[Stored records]
--
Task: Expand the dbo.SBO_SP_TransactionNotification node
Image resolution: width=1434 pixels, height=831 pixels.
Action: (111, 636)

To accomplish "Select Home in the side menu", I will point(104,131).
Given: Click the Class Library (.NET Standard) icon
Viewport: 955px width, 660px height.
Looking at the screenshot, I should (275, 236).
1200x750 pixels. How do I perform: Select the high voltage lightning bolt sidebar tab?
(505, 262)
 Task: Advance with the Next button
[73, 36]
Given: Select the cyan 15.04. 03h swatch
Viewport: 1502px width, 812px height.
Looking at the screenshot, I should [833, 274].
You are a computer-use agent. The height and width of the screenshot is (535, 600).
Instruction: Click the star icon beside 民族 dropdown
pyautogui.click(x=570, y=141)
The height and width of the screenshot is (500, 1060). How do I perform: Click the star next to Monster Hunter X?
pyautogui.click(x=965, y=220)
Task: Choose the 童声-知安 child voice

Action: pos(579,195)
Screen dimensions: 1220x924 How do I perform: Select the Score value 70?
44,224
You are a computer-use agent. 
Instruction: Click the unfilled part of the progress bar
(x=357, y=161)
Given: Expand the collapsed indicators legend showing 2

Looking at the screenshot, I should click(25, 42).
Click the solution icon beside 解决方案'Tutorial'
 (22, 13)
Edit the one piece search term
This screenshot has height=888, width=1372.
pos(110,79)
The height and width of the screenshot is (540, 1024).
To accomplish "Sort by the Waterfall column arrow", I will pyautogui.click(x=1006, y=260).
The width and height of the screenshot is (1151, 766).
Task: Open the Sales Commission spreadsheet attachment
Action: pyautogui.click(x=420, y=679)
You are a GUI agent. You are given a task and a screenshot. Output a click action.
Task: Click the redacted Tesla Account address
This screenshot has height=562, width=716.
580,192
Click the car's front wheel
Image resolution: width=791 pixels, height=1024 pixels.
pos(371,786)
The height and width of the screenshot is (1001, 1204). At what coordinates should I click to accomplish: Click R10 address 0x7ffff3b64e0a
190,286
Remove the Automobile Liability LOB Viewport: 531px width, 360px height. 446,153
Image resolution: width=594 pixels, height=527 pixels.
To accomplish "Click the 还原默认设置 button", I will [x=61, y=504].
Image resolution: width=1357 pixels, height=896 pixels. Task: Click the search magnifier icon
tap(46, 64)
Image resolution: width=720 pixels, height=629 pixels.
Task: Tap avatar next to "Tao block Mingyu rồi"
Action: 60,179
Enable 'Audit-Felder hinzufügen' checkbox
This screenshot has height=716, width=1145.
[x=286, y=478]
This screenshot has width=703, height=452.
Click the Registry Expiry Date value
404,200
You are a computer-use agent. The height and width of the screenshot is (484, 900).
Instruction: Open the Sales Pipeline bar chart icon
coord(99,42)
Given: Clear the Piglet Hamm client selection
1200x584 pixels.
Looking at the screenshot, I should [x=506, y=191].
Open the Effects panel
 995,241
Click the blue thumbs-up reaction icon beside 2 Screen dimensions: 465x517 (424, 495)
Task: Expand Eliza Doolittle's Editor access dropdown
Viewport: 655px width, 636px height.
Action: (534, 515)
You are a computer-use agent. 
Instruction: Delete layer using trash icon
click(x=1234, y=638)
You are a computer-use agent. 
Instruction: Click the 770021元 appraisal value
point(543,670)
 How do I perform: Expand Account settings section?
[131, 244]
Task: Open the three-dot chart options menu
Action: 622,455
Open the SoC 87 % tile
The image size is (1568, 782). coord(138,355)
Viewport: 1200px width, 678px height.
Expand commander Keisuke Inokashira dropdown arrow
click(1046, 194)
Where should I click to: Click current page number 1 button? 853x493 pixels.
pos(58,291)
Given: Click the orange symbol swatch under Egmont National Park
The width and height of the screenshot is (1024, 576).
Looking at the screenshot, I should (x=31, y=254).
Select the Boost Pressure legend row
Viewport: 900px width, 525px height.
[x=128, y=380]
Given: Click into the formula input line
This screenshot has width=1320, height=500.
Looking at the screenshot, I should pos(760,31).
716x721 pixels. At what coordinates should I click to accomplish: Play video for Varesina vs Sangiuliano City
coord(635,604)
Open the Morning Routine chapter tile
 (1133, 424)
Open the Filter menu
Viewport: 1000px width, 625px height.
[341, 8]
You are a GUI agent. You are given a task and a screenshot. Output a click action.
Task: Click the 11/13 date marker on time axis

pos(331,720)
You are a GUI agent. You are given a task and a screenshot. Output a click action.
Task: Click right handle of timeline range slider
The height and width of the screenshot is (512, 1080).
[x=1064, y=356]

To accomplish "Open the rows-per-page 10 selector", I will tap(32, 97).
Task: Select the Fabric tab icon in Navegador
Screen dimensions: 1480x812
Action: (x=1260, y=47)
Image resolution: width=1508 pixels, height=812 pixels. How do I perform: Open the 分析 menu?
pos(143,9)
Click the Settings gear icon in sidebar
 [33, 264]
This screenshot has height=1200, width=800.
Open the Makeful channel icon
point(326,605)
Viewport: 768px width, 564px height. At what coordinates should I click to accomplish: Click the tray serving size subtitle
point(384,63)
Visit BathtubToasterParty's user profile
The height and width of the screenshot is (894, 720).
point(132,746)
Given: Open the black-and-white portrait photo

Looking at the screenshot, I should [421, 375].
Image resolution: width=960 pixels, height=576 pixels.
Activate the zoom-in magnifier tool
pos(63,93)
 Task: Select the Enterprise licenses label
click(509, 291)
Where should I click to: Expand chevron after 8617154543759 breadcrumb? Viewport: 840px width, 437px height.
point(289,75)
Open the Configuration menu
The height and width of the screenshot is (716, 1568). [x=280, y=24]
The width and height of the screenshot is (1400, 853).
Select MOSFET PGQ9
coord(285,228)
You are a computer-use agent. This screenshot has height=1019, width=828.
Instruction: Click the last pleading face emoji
--
Tally the lines in the records above that hold the word "swatch", and give only that number.

2